┏━━

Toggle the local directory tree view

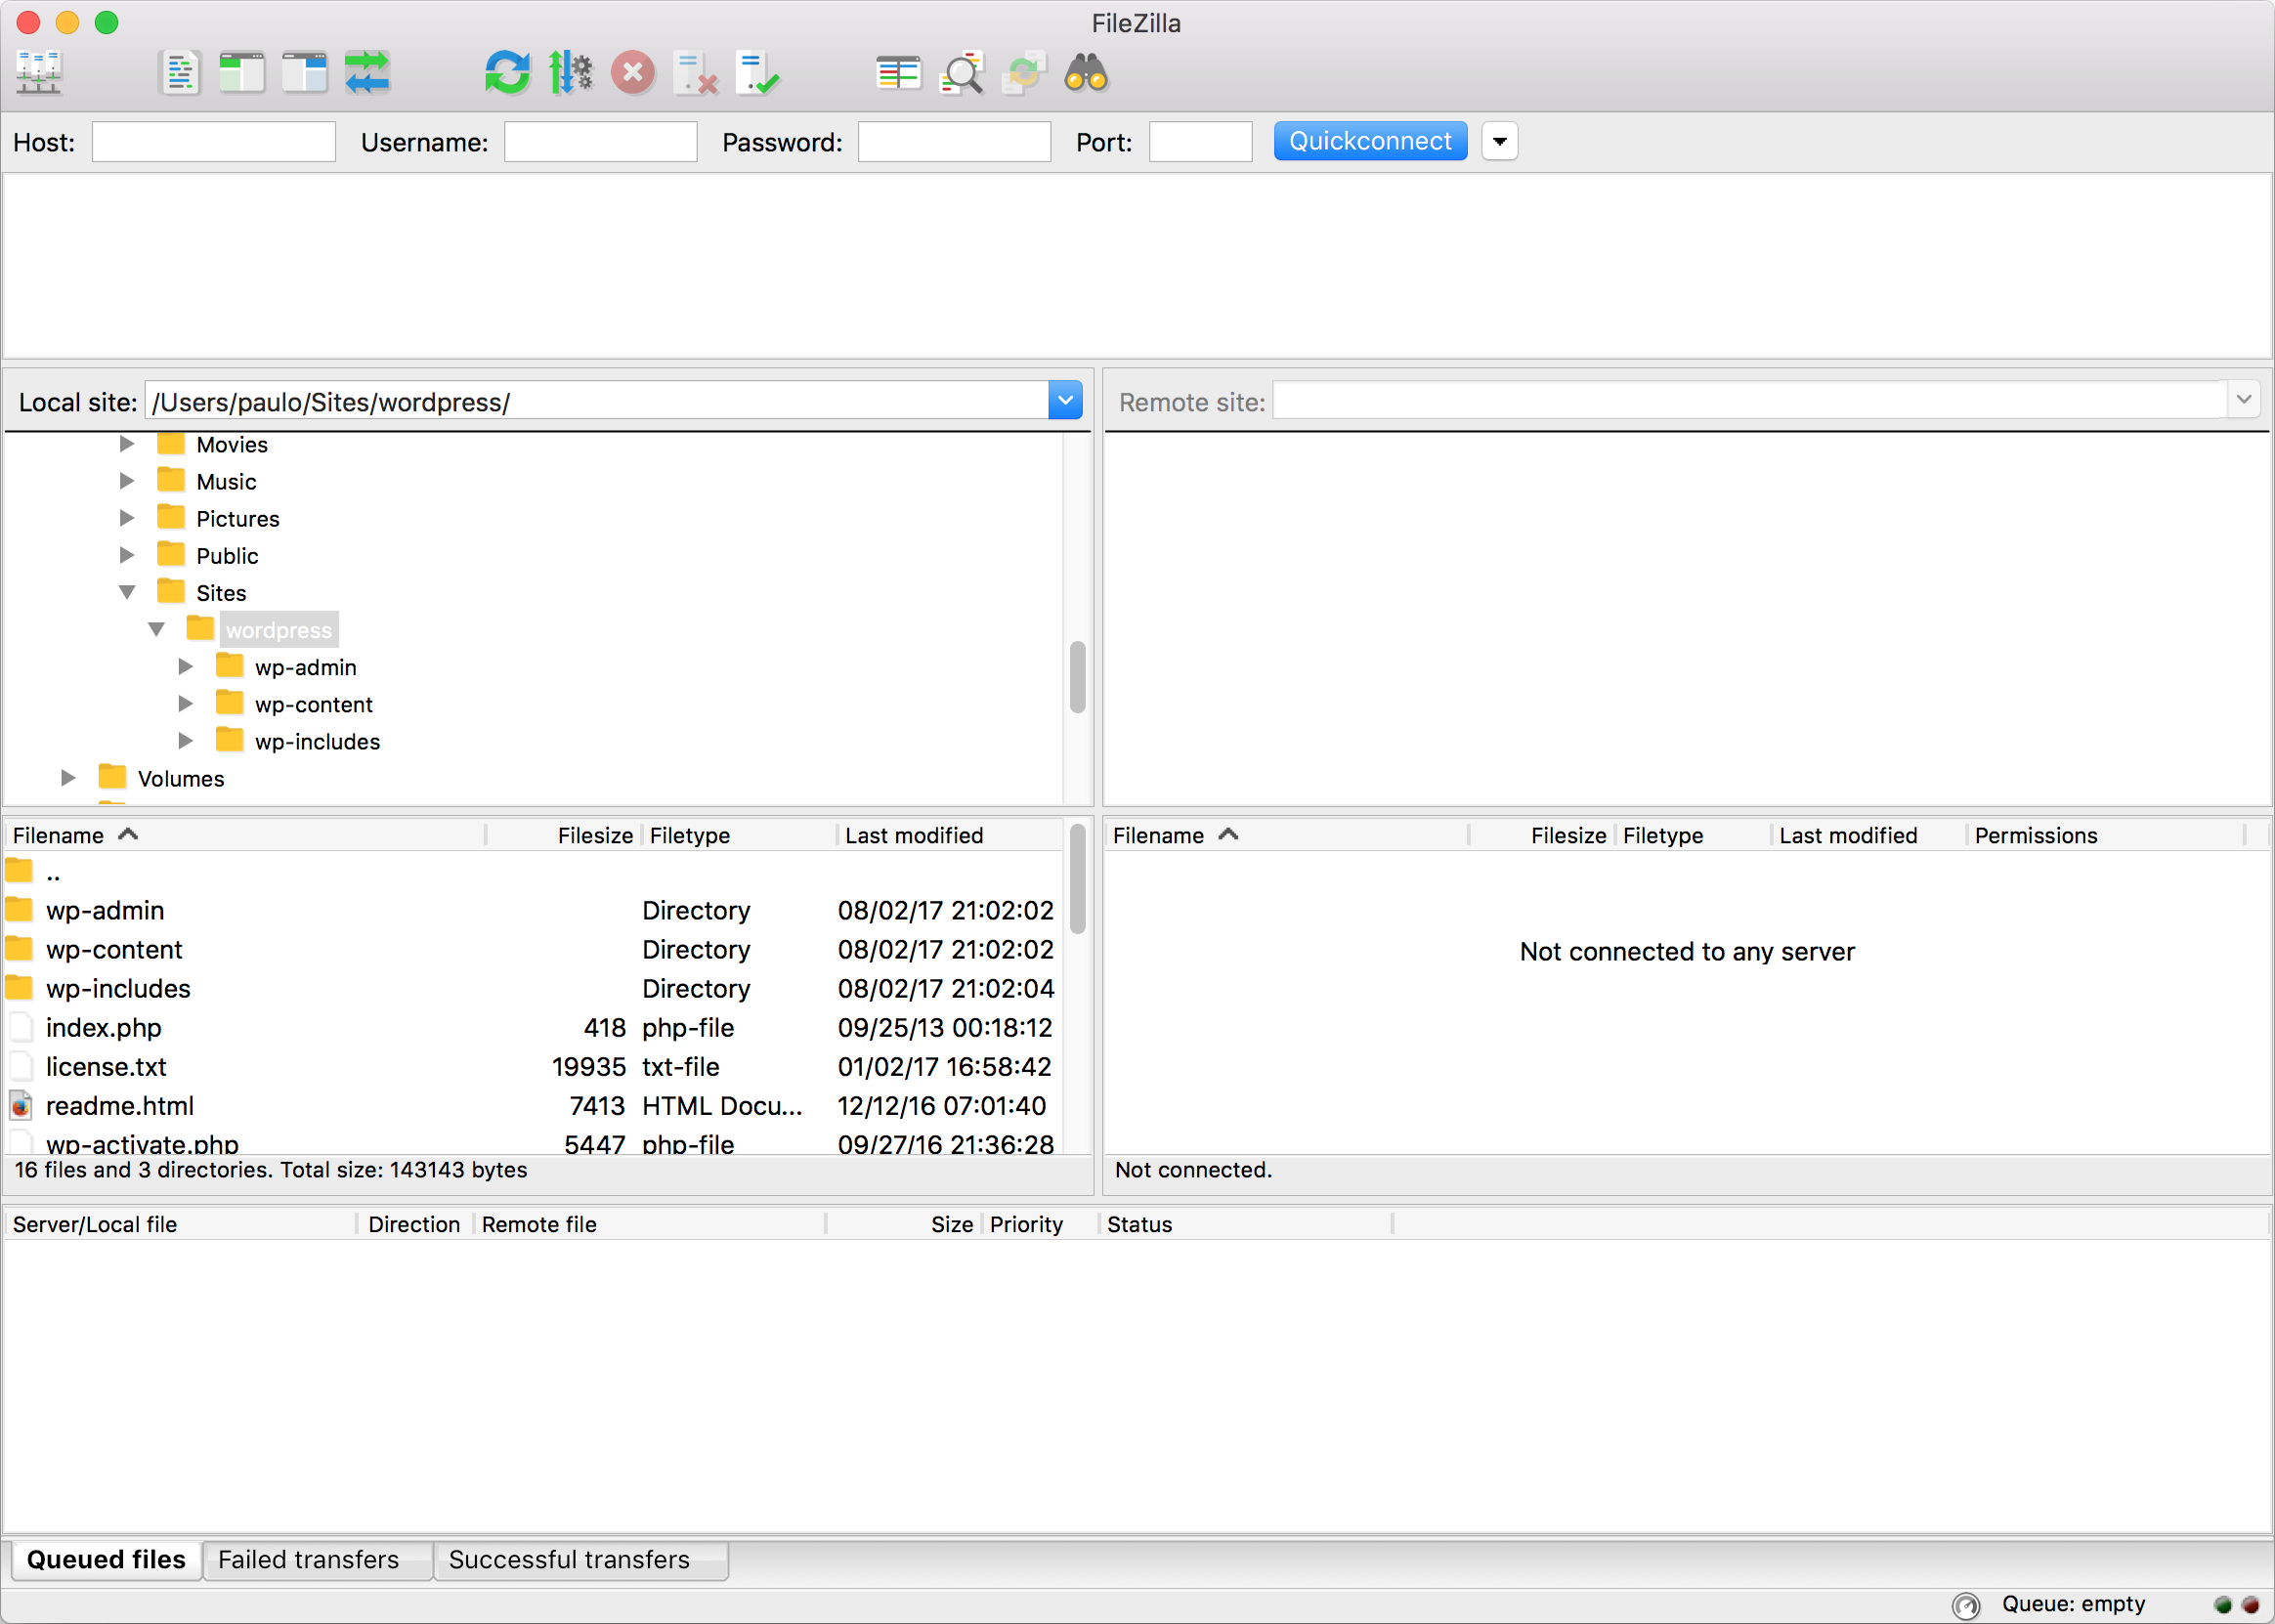pyautogui.click(x=240, y=73)
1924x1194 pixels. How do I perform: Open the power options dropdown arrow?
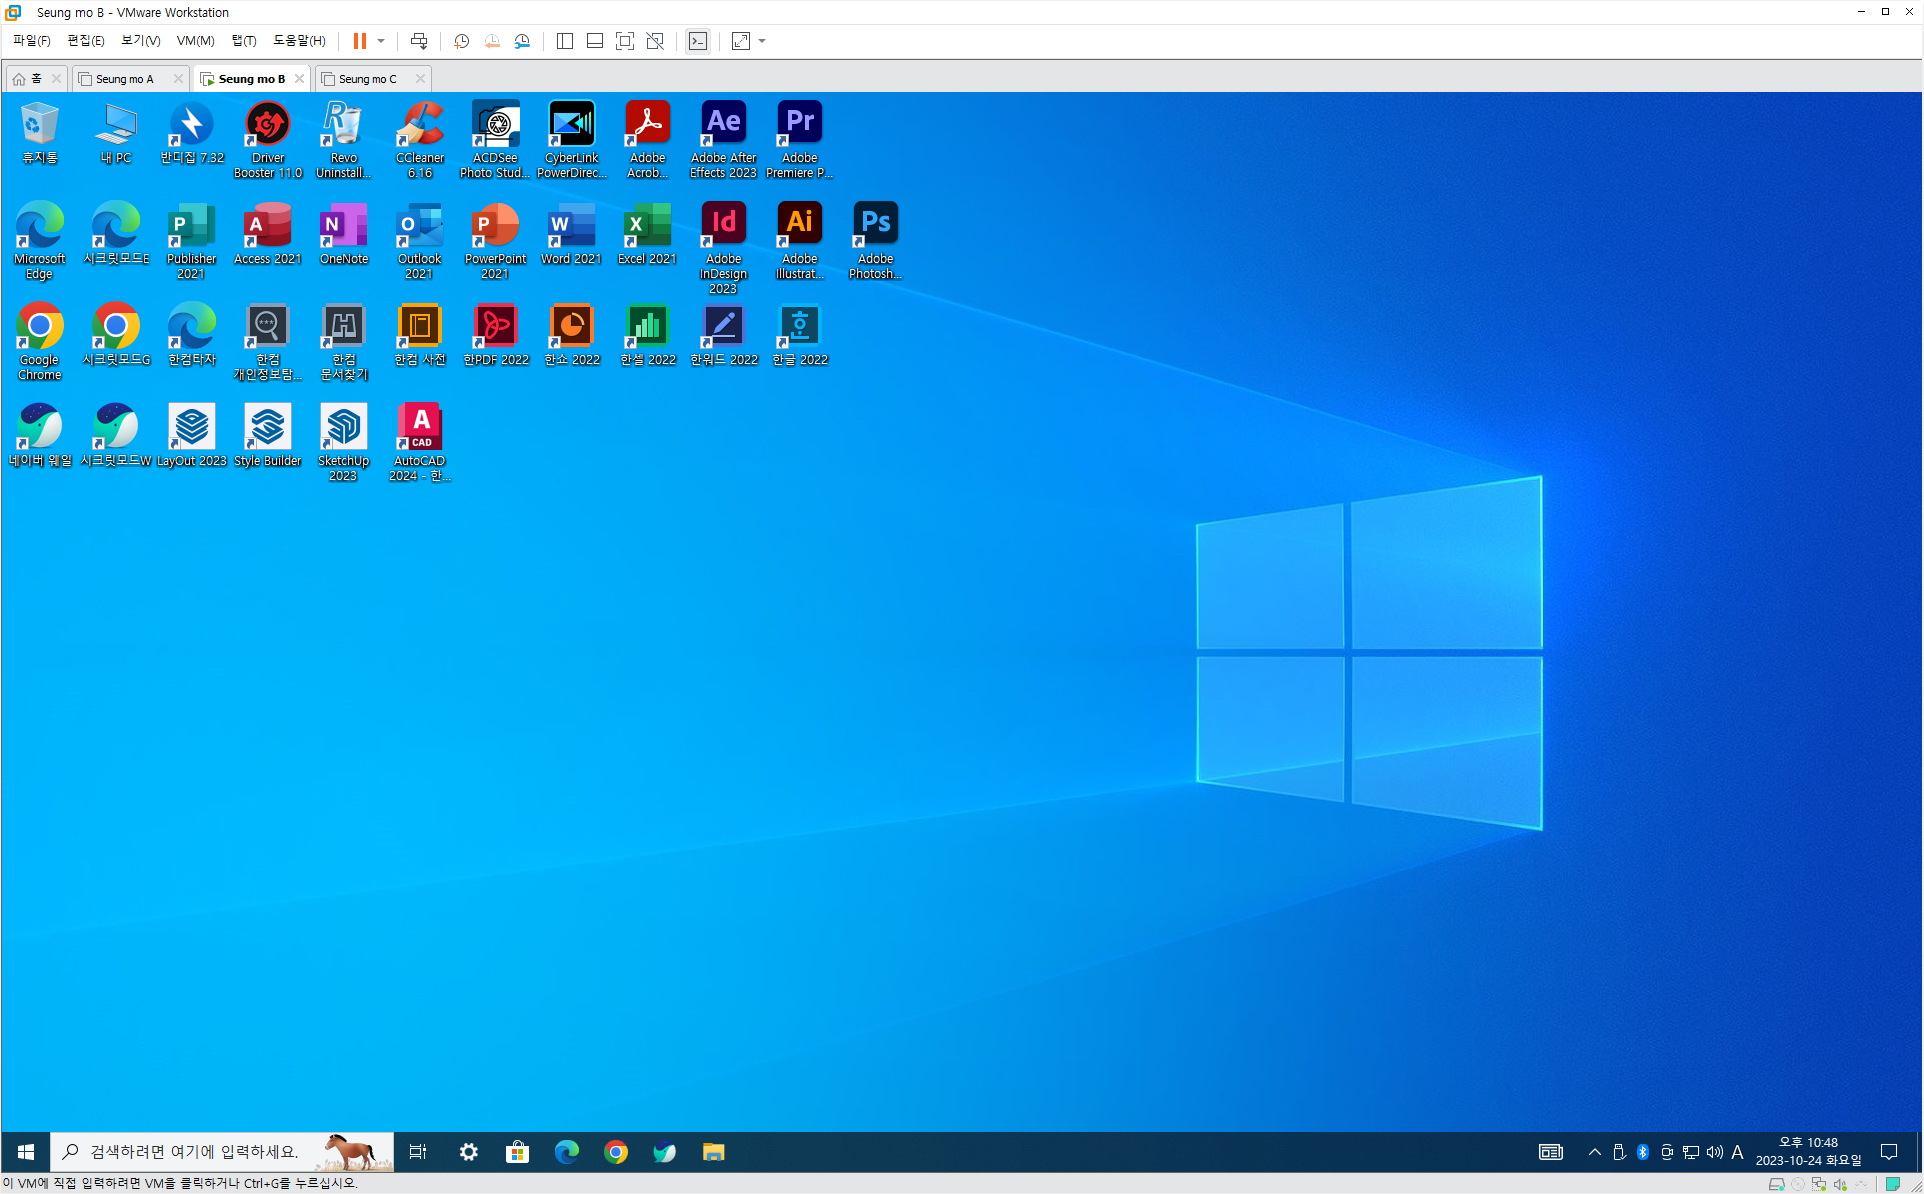click(x=381, y=41)
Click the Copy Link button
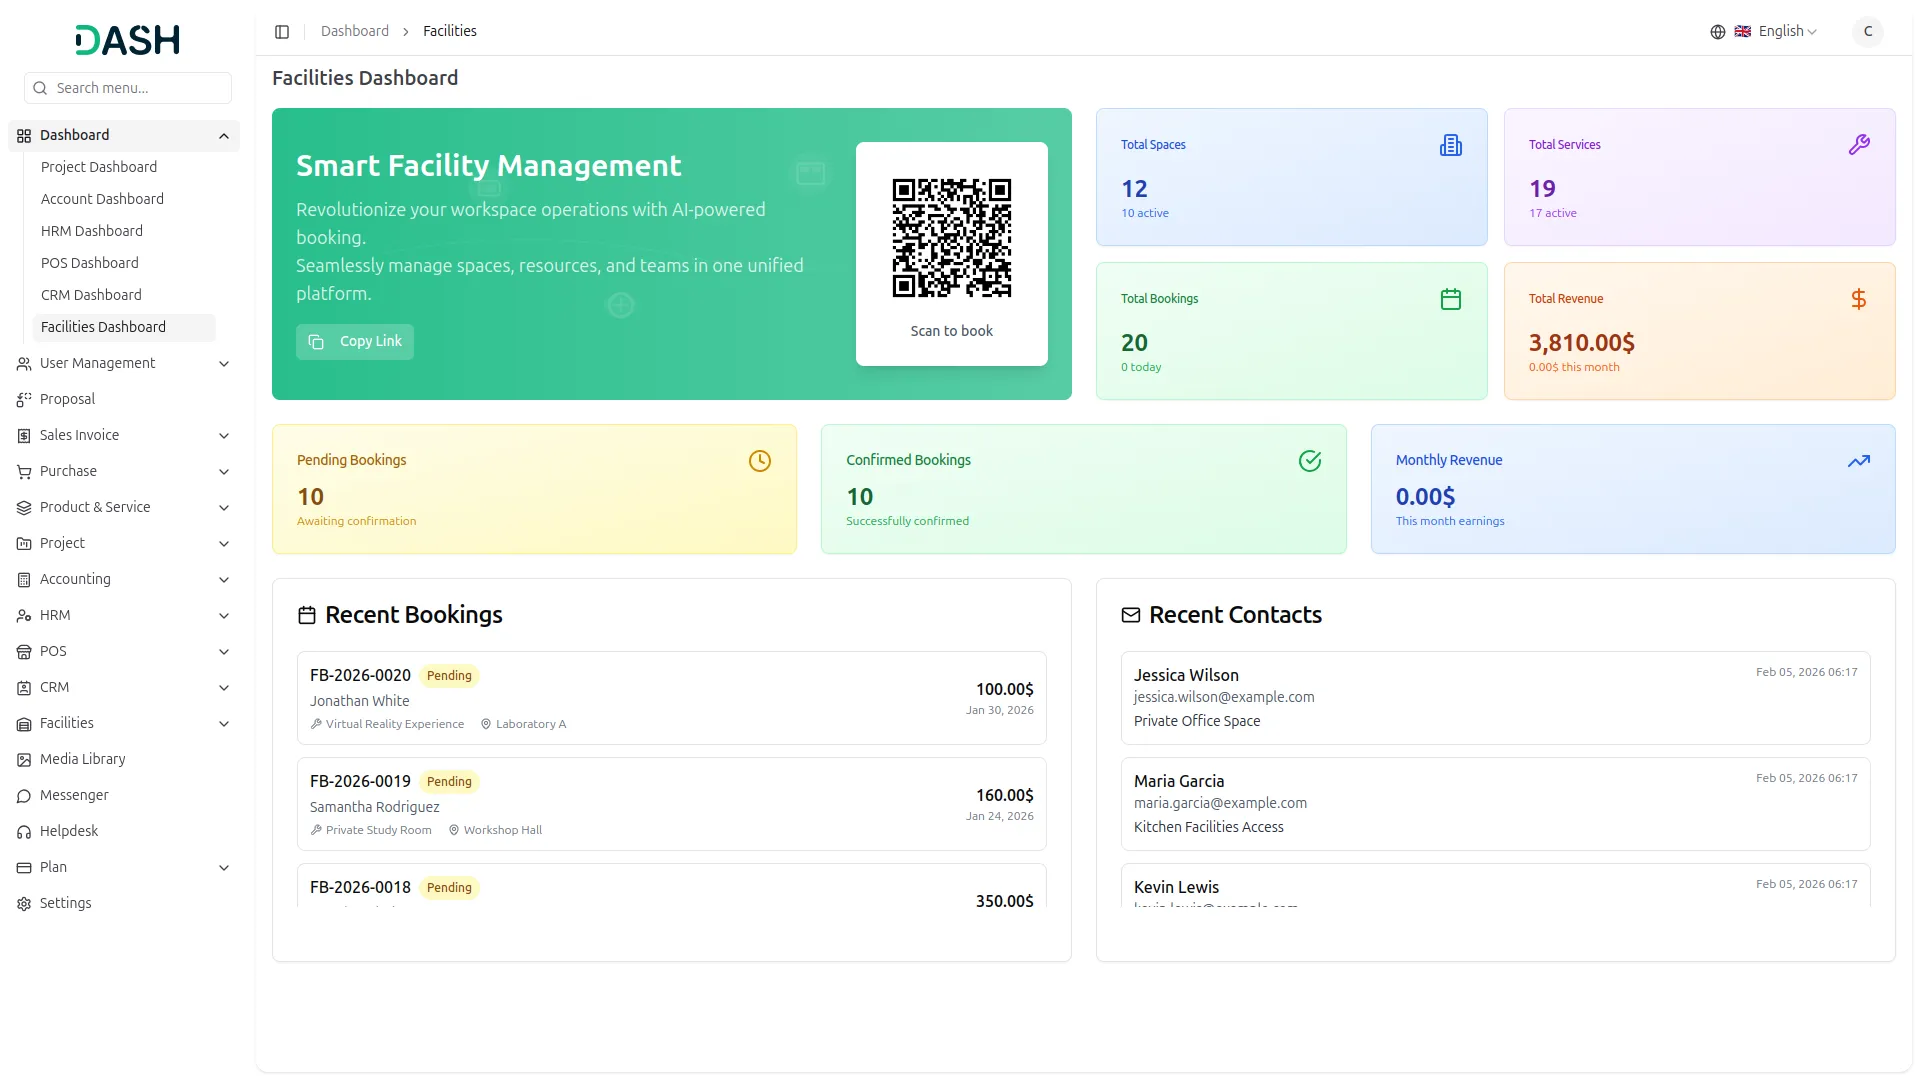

┗━━

Take the material above and set it down exactly, minus the images.

Toggle the local directory tree view

pyautogui.click(x=240, y=73)
1924x1194 pixels. How do I perform: Open the power options dropdown arrow?
click(x=381, y=41)
Click the Copy Link button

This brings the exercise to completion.